Lassiter svolgeva una professione ad alto rischio. Era un agente dei servizi segreti americani e il suo vero nome era Harry Latham; nelle stanze più segrete dell’Agenzia il suo nome in codice era Sting.
La discesa nella valle affascinò Latham. In passato aveva scalato diverse montagne insieme al padre e al fratello più giovane, ma si trattava di cime minori, del New England, poco spettacolari e certo non paragonabili a quelle che stava attraversando in quel momento. Man mano che procedevano, l’ambiente circostante mutava: colori diversi, odori diversi, brezze più calde. Seduto da solo sul sedile posteriore del grosso fuoristrada scoperto, Latham si vuotò le tasche di tutte le palline radioattive preparandosi alla meticolosa perquisizione che sicuramente lo attendeva. Si sentiva euforico e benché apparisse perfettamente calmo, com’era ovvio per un agente della sua esperienza, una ridda di pensieri ed emozioni gli affollava la mente. Eccola, finalmente! L’aveva trovata! Eppure, quando giunsero nella valle, persino Harry Latham stentò a credere ai suoi occhi.

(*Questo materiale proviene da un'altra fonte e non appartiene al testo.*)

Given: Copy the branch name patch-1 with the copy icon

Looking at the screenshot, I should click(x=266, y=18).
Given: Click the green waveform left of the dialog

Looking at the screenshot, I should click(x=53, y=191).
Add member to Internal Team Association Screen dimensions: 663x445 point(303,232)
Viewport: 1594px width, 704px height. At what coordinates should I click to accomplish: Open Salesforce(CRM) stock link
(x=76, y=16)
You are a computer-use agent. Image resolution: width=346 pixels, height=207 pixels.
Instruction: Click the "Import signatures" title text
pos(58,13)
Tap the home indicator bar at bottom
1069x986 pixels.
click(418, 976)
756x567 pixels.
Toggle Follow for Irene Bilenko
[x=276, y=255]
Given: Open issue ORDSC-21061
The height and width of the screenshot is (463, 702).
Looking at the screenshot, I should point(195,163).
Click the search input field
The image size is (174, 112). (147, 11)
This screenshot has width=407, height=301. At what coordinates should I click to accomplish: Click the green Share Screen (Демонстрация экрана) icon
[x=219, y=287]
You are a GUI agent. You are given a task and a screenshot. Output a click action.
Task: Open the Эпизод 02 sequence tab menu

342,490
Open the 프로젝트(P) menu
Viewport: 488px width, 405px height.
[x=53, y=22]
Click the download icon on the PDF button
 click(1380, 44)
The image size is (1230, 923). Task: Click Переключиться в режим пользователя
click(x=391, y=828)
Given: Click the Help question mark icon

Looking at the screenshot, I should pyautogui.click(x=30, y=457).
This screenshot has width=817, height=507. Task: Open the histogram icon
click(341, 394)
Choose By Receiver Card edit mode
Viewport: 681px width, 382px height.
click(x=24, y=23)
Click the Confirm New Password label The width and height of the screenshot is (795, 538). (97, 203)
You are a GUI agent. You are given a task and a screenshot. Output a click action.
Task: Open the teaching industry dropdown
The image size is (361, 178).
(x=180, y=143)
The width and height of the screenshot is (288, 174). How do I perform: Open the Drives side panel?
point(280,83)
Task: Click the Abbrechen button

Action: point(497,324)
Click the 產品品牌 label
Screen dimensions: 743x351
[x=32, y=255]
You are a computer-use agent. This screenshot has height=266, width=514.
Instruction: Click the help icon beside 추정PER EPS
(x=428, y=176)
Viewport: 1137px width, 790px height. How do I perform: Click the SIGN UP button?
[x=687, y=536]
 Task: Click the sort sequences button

La superficie di circa tre chilometri quadrati del fondovalle ospitava una base militare, perfettamente mimetizzata. I tetti delle varie strutture a un piano erano dipinti in modo da confondersi con il paesaggio circostante e interi settori dei campi erano sovrastati da un graticcio di funi sostenuto da pali alti circa cinque metri; gli spazi aperti fra le funi e fra i pali erano coperti da una cortina verde traslucida che nascondeva i corridoi di collegamento fra un’area e l’altra. Sidecar grigi con autisti e passeggeri in uniforme sfrecciavano lungo questi "viali" nascosti; altri gruppi di uomini erano impegnati in esercizi di addestramento sia fisici sia, apparentemente, accademici con lavagne e professori che parlavano a folte schiere di studenti. Chi si dedicava alla ginnastica e alla lotta corpo a corpo indossava lo stretto indispensabile: pantaloncini e canottiera; chi invece seguiva le lezioni portava una tuta mimetica. Harry Latham fu impressionato soprattutto dalla sensazione di movimento costante. C’era una frenesia nella valle che spaventava, ma dopo tutto così era la Bruderschaft e quello era il suo nucleo principale.
«Spettacolare, nicht wahr, Herr Lassiter?» gridò il suo accompagnatore tedesco seduto a fianco dell’autista mentre imboccavano uno dei corridoi mimetizzati.
«Unglaublich» convenne l’americano. «Phantastisch!»
«Dimenticavo che lei parla perfettamente la nostra lingua.»
«Il mio cuore è qui. Lo è sempre stato.»
«Natürlich, denn wir sind im Recht.»
«Mehr als das, wir sind die Wahrheit. Hitler ha pronunciato le verità supreme.»
«Naturalmente» disse il tedesco sorridendo ad Alexander Lassiter, all’anagrafe Harry Latham di Stockbridge, Massachusetts. «Andremo direttamente all’Oberbefehlshaber.» Il Kommandant è ansioso di conoscerla.»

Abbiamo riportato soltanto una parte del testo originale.